Hi, everyone. This is Rahi on for Ben. First off, congrats on the results. Just wanted to zoom into potash. Do you see any different trade flows with the Eurasian players saying they have to shut down capacity in 2Q? There are some market ideas that these players, if they produce above their normal capacity utilizations, maybe 96% versus their normal high 80%, then there will not be any undersupply, but just relative tightness given low spot availability. Just wondering what you think about that. Is it likely that they would perform that 96% capitalization, or what do you think the tightness will be in the market in 2Q? Just ideas on that in terms of pricing impacts. Thank you so much.

Speaker 4

Rahi, can you repeat the first part of that question for me, please?

Yeah, of course. Here's easier for us to talk like this. Right. First, I'm asking about if you see any different trade flows with the Eurasian players saying they have to shut down capacity in 2Q. Just if you see anything different happening, if you actually see the impact from cut capacity as they had announced. Then again, there's some market ideas for some of our data platforms that if these Eurasian players produce above their normal capacity utilization, I think normally it's high 80%, but if they go to maybe high 90s, there won't be undersupply, but still relative tightness. Just maybe what you think about that, if you think high 96% is normal, or sorry, high 96% is doable is the word. Just maybe your general tightness that could happen in 2Q.

I guess my question would be, who are you lumping in with Eurasian players? That would be very key.

Oh, sorry. Yeah, of course. I'm going to pronounce some words wrong, but EuroChem, Uralkali, those three players are cutting.

Okay. So Belarusian players?

Yeah. Yeah. Let's do those two.

There has been a lot in the news and even analyst reports that I am sure you have seen, which first those players say they are going to be not able to keep up to production, then they actually exceed expectations. To be honest with you, Ed, what they say and what they do is not always the same thing. Obviously, we do keep an eye on that. I think it is actually kind of difficult to answer the question when they are a little bit—they are not very transparent in their actions, if that helps at all. I think it looks like prices are moving in the right direction. Supply is pretty stable. Demand should be good. You heard what we said about corn and potash in the U.S.

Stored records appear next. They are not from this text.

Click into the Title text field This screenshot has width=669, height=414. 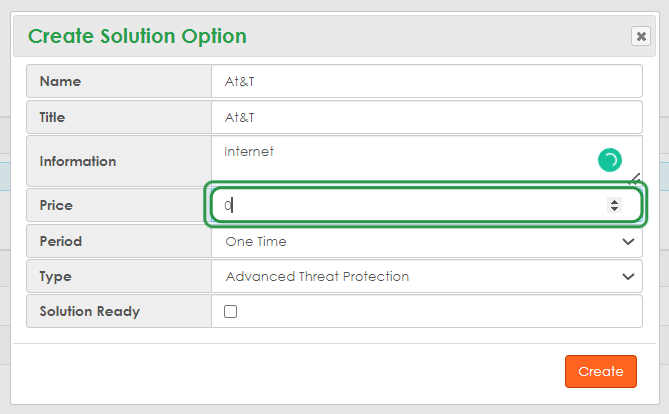pos(426,117)
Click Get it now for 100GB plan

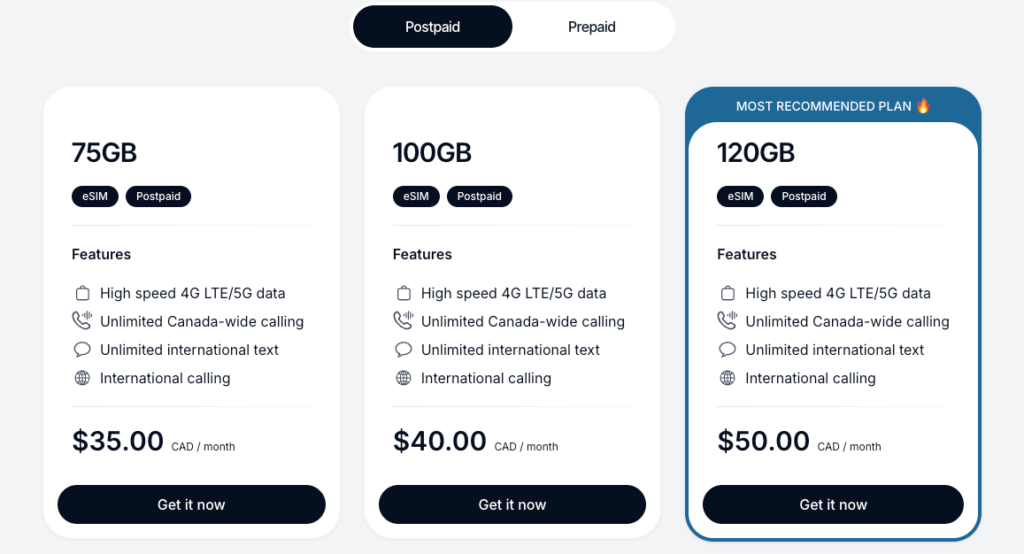pos(512,505)
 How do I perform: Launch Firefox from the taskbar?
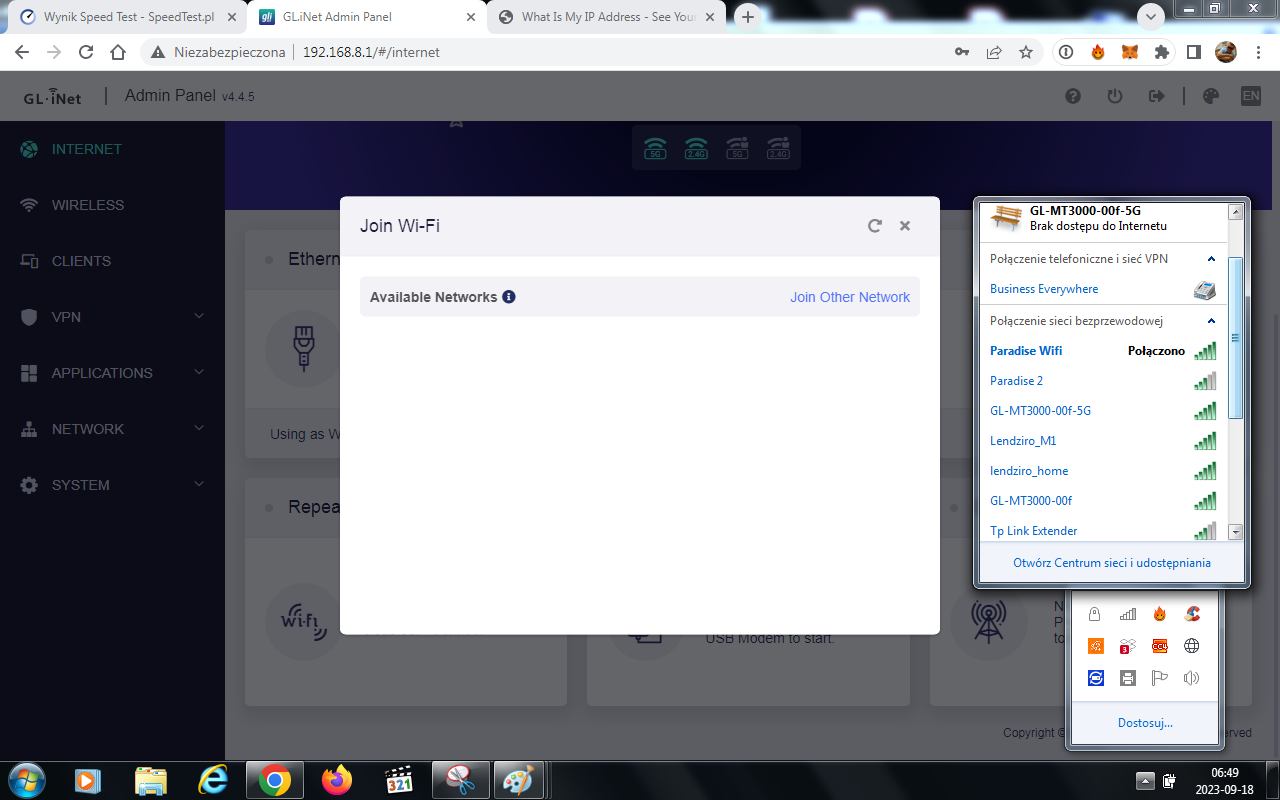click(x=337, y=780)
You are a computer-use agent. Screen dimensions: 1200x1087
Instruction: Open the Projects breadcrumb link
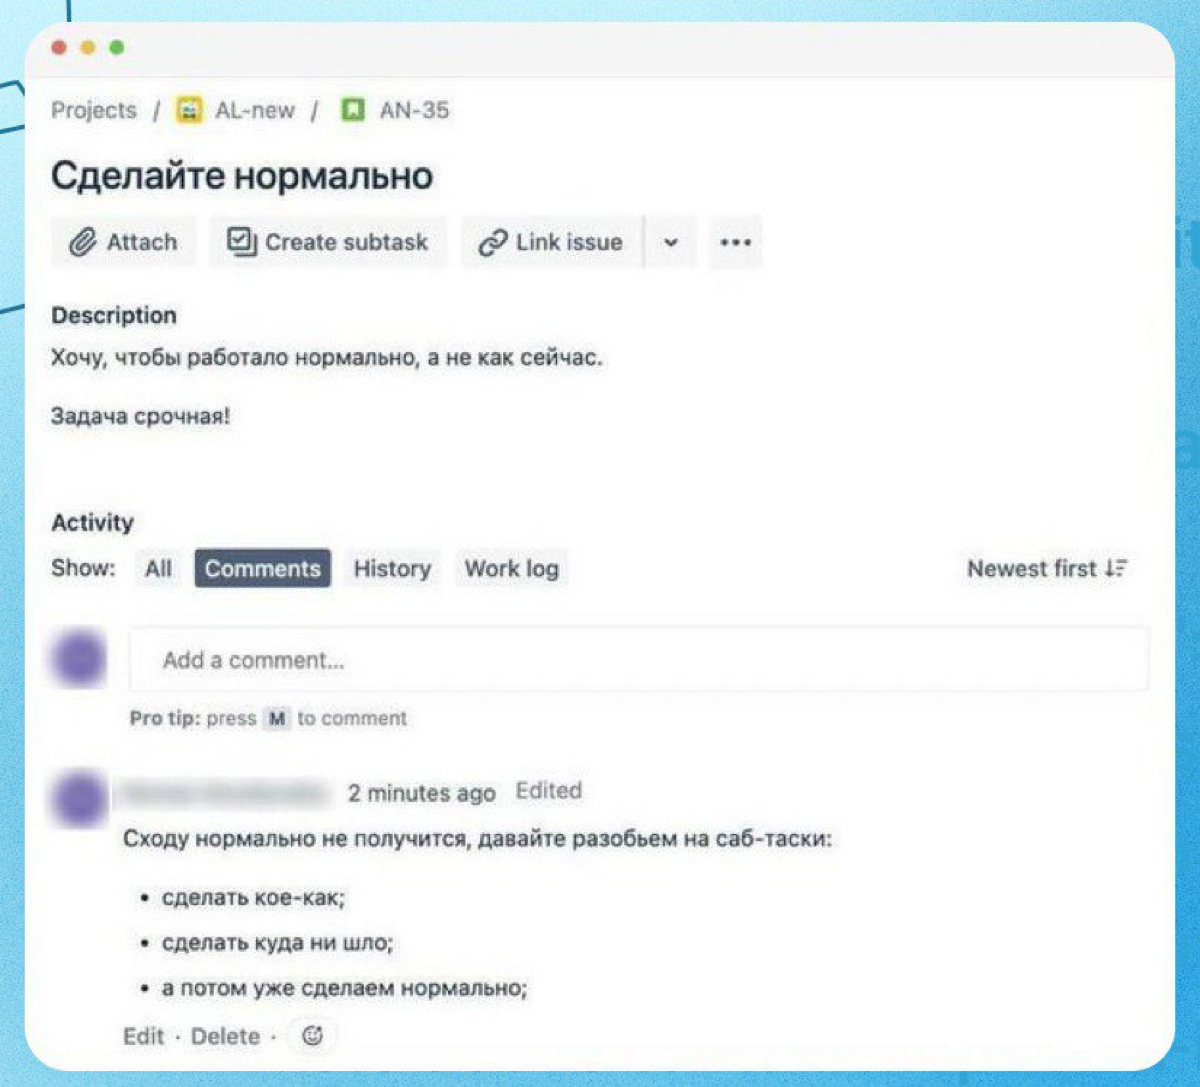94,110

My only caution, and I think Elad made this very clear on the call, is that we know we still are supplying those India and China contracts, and we know they are for 2024, and we know they're at much lower rates, and that'll be going into the second quarter. It would be great if we would see more of that benefit from improving pricing, but it will be a little bit delayed for us, if that helps at all.

Yeah, for sure. Thanks so much, Peggy. I just wanted to see if you had more color on the mix shift that you mentioned for Brazil and growing solutions, and that would be it. Thank you so much.

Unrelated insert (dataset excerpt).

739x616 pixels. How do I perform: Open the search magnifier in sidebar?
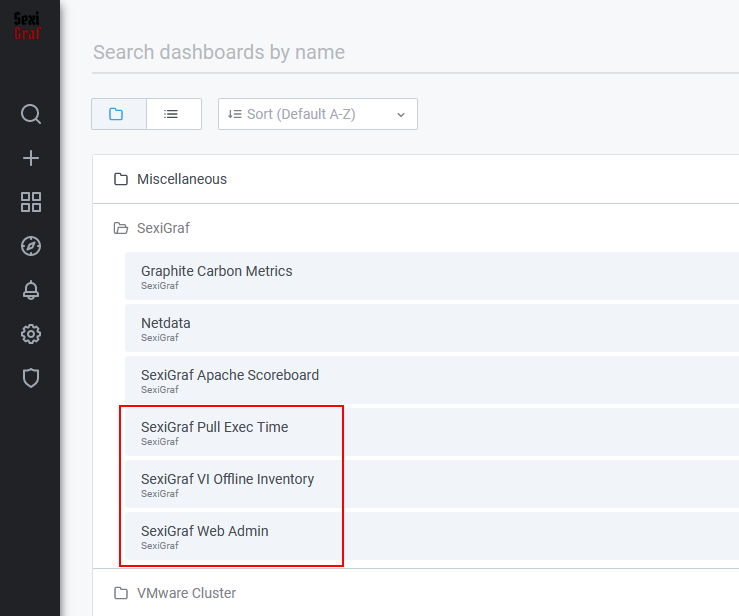click(31, 114)
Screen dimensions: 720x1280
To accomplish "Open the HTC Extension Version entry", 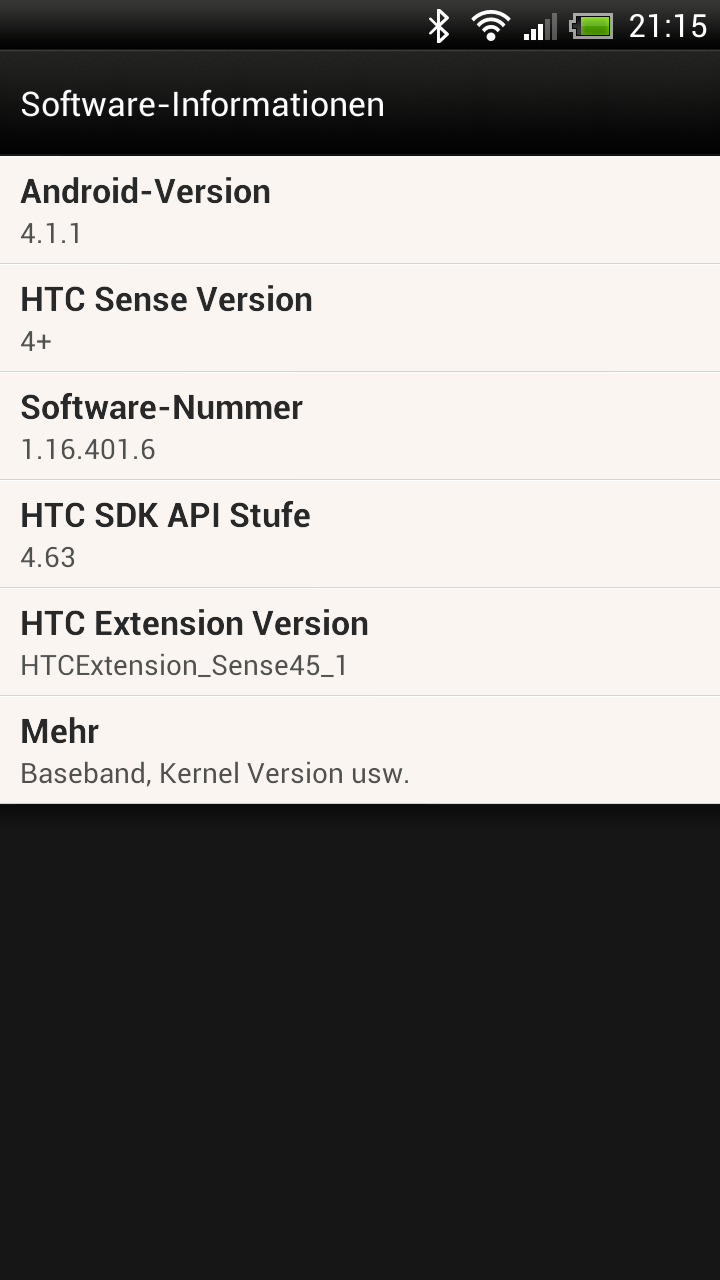I will pyautogui.click(x=360, y=642).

Oh, sure. Excellent. Yes, Brazil had obviously good B2B and B2C business. Specialties are very strong there. It is doing very well with the acquisitions we made several years ago. I would say we saw something a little similar in North America where we added Custom Ag Formulators in and, in fact, saw higher specialty growth for growing solutions there as well. That is going around, actually, the world. We mentioned that in the EU, we are seeing good biostimulant sales. I hope that helps.

For sure. Thanks so much.

Thank you. Operator, do we have any further questions?

Speaker 1

Thank you once again. Should you have a question, please press star followed by the one on your telephone keypad. There are no further questions at this time. I would now hand the call back to Peggy Reilly Tharp for any closing remarks.

Speaker 4

Thank you all for joining us today. We really appreciate you learning more about our first quarter results, and we look forward to sharing our second quarter results with you later this summer. Take care.

Speaker 1

This concludes today's call. Thank you for participating. You may all disconnect.